▶ TASK DIRECTIONS:
Extend the passage on Iran's leadership and economic weakness, picking up right after its final sentence.

▶ SOURCE PASSAGE:
While the West focuses on Ahmadinejad and his rhetorical excesses, Supreme Leader Ayatollah Ali Khamene'i remains the real power holder. For the last eighteen years, Khamene'i has preferred low-level confrontation with the West, just enough to keep the revolutionary spirit alive but not enough to risk open hostilities. For now, Khamene'i seems to think that the West, despite its tough rhetoric, will do nothing to stop Ahmadinejad, so there is no cost to letting him push ahead. For all its claims to be an Islamic republic, the regime's policies reflect much more the triumph of anti-Western revolutionary views and determination to retain power over theology.
Herein lays the opportunity. Despite the Iranian leaders' self-confidence, the Islamic Republic is economically vulnerable. Having pegged his reputation to his ability to help the ordinary man, Ahmadinejad faces problems delivering: notwithstanding the influx of hard currency, the Iranian economy is a mess; his policies are counterproductive, and Iranians' expectations are high. The World Bank's 2003 report about Iran noted, "Despite the growth in the 1990s, GDP [gross domestic product] per capita in 2000 is still 30 percent below what it was in the mid-1970s, compared with a near doubling for the rest of the world."
The contrast is glaring between the Iranian economy and the soaring economies of Persian Gulf emirates such as Dubai, Abu Dhabi, Qatar, and Kuwait. Tens of thousands of Iranians living in Dubai tell their compatriots about the quality of life there. Iranians are galled that Arabs—whom they have traditionally considered inferior—thrive while they lag behind.
Rather than harness the oil windfall to close the quality-of-life gap, Ahmadinejad's policies will exacerbate it. He seeks to erect rather than dismantle barriers to trade while he ratchets up domestic production. By creating many problems for Renault, which built a billion-dollar facility in Iran, his government has discouraged new foreign investment. Even if the Islamic Republic were to change its foreign policy direction, its reputation as a high-risk place to do business would remain.

▶ DATA PROVIDED:
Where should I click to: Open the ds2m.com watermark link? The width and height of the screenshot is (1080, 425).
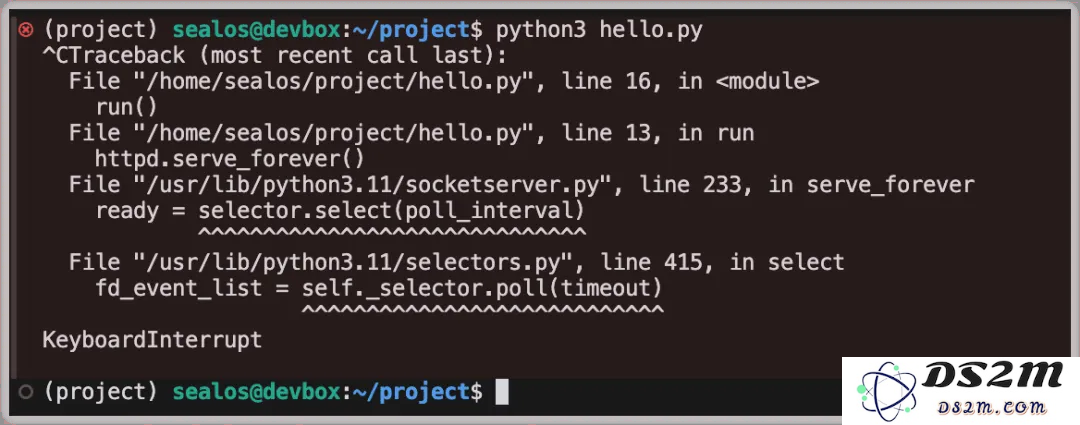[992, 407]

▶ EXERCISE OUTPUT:
There has been an economic boom inside Iran, but this has been based upon profligate but finite government spending. For the period 2003-07, the International Monetary Fund (IMF) projects that if oil prices remain at their present high level, real GDP will grow 5.9 percent annually on average, while it forecasts that if the oil price declines to $30 per barrel, real GDP can grow at 5 percent annually thereafter. In other words, the oil windfall is expected to result in less than 1 percent more growth per annum. Despite the flood of oil money, government policies are such that the IMF warns the Iranian budget will fall back into deficit within two years even if oil prices remain high.
Iranian government spending has led to several years of growth, but it has barely dented the country's long-term economic problems. While reported unemployment fell last year to an 8-year low of 10.3 percent, job creation remains insufficient to absorb the 700,000 young people entering the job market each year. The IMF forecasts that even if oil prices remain at their present high level, unemployment will increase. In its 2003 report, the usually understated World Bank summed up the "daunting unemployment challenge" with strong words: "Unless the country moves quickly to a faster path of growth with employment, discontent and disenchantment could threaten its economic, social, and political system."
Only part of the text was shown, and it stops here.